Martin Ivanovich Latsis (Мартын Иванович Лацис; Mārtiņš Lācis; born Jānis Sudrabs; Ян Фридрихович Судрабс; December 14, 1888 – February 11, 1938) was a Latvian Bolshevik revolutionary, Soviet politician, and senior state security officer of the Cheka from Courland (now Latvia).

==Life==
Born in the family of a Latvian farmworker, Latsis was a member of the Bolshevik faction of the Russian Social Democratic Labour Party from 1905 (an "Old Bolshevik"), an active participant in the Russian Revolutions of 1905–1907 and 1917, a member of the Military Revolutionary Committee, a member of the Collegium of the All-Russia Cheka (1918–1921) and Chairman of the Cheka in Ukraine (1919), and a member of VTsIK. Between 1932 and 1937, Latsis was a director at the Plekhanov Moscow Institute of the National Economy.

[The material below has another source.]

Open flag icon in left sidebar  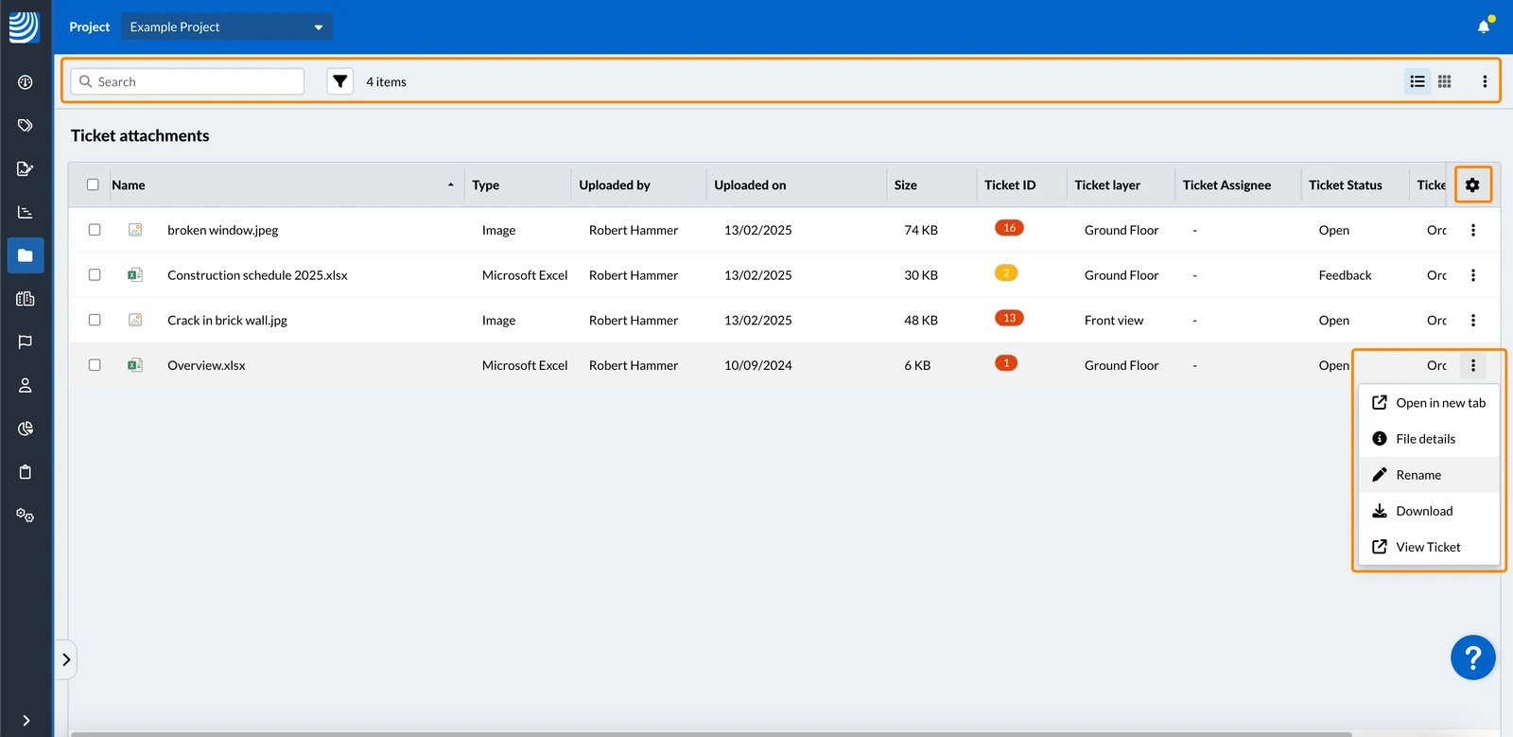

Latsis was the author of the book Dva goda borby na vnutrennom fronte ("Two Years of Struggle on the Internal Front", Moscow: Gos. izd-vo, 1920), in which he advocated unrestrained violence against class enemies. He boasted of the harsh repressive policies used by the Cheka.

In 1918, while a deputy chief of the Cheka in Ukraine, he called for sentences to be determined not by guilt or innocence but by social class. He is quoted as explaining the Red Terror as follows:

We are not fighting against single individuals. We are exterminating the bourgeoisie as a class. Do not look in materials you have gathered for evidence that a suspect acted or spoke against the Soviet authorities. The first question you should ask him is what class he belongs to, what is his origin, education, profession. These questions should determine his fate. This is the essence of the Red Terror.

While praising Latsis' abilities, Lenin criticized his advocacy of indiscriminate class terror as "absurd" and risking "untold harm to communism":

Political distrust means we must not put non-Soviet people in politically responsible posts. It means the Cheka must keep a sharp eye on members of classes, sections or groups that have leanings towards the white guards. (Though, incidentally, one need not go to the same absurd lengths as Comrade Latsis, one of our finest, tried and tested Communists, did in his Kazan magazine, Krasny Terror. He wanted to say that Red terror meant the forcible suppression of exploiters who attempted to restore their rule, but instead, he put it this way [on page 2 of the first issue of his magazine]: “Don't search [!!?] the records for evidence of whether his revolt against the Soviet was an armed or only a verbal one”) ... Political distrust of the members of a bourgeois apparatus is legitimate and essential. But to refuse to use them in administration and construction would be the height of folly, fraught with untold harm to communism.

On November 29, 1937, during the so-called "Latvian Operation", Latsis was arrested, accused by a commission of NKVD and Prosecutor of the USSR of belonging to a "counter-revolutionary, nationalist organization" and executed in 1938 by shooting in the Butovo firing range.

In 1956, the Military Collegiate of the Supreme Court of USSR politically rehabilitated him.

==Literature==
- Solzhenitsyn, Aleksandr; The Gulag Archipelago, Harper & Row, 660 pp., ISBN 0-06-080332-0.
- Gordievsky, Oleg; Andrew, Christopher, KGB: The Inside Story (1990), Hodder & Stoughton. ISBN 0-340-48561-2.